Beauharnois Bridge foundations complete

By Richard High05 May 2010

Bauer foundation rigs (BG 40, BG 28) at work on the new Beauharnois Bridge, part of a project to com

Bauer foundation rigs (BG 40, BG 28) at work on the new Beauharnois Bridge, part of a project to complete the A30 Highway, Quebec, Canada.

A Spanish-Canadian consortium has used Bauer foundation rigs to complete the Beauharnois Bridge project in Quebec, Canada.

The bridge is part of Highway 30, a CA$ 130 million (US$ 126.6 million) project that aims to complete the highway with the addition of a new 42 km-long, four-lane western segment between Ch√Ęteauguay and Vaudreuil-Dorion, including a 7 km-long highway connection.

The western segment required the construction of two major bridges, one across the St. Lawrence River and one over the Beauharnois Canal. The Government of Quebec oversaw construction and retained ownership of the additions, including the two bridges.

Bauer Foundations Canada constructed the foundations of the Beauharnois Bridge. The CA$ 30 million (US$ 29.2 million) contract involved construction of 138 bored piles: 60 on land for the bridge thrust blocks, and 78 in the water, from a pontoon, for the pillars.

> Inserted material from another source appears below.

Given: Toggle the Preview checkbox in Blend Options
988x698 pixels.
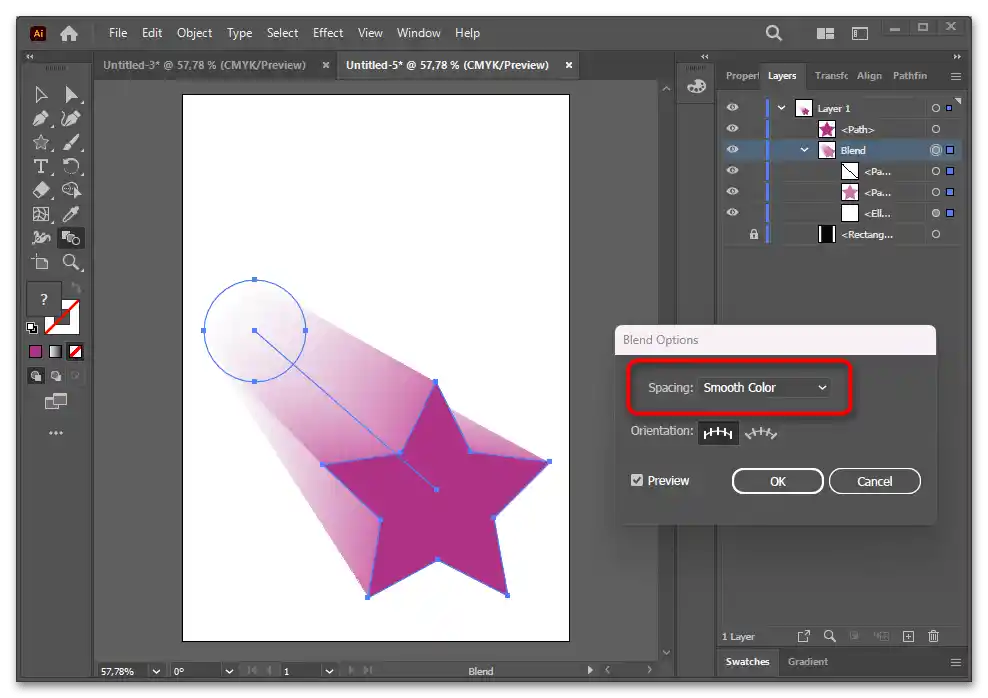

Five drilling rigs were used: three Bauer BG 40 and two Bauer BG 28 units.

To ensure pinpoint accuracy during drilling, an IB 10 rig was used to pre-drill to a depth of 4 m into the rock. The 2 m-diameter piles then socketed 4.5 to 5 m-deep into the rock, although sometimes, depending on rock quality, this was deeper.

During the geotechnical investigation the rock was proven to be extremely hard. Some of the rock cores' compressive strength was above 300 Mpa.

The Beauharnois Bridge crosses the Beauharnois Canal, a bypass of the St. Lawrence Canal and part of an international network linking Canada's Great Lakes with the industrial region of Detroit, Milwaukee and Chicago with the Hudson Bay and the Atlantic.

The Beauharnois Canal was originally blasted out of hard rock back in the 1930s, in order to make the St. Lawrence Canal passable for shipping. Downstream, the two canals converge at a lock, the location of the new Beauharnois Bridge.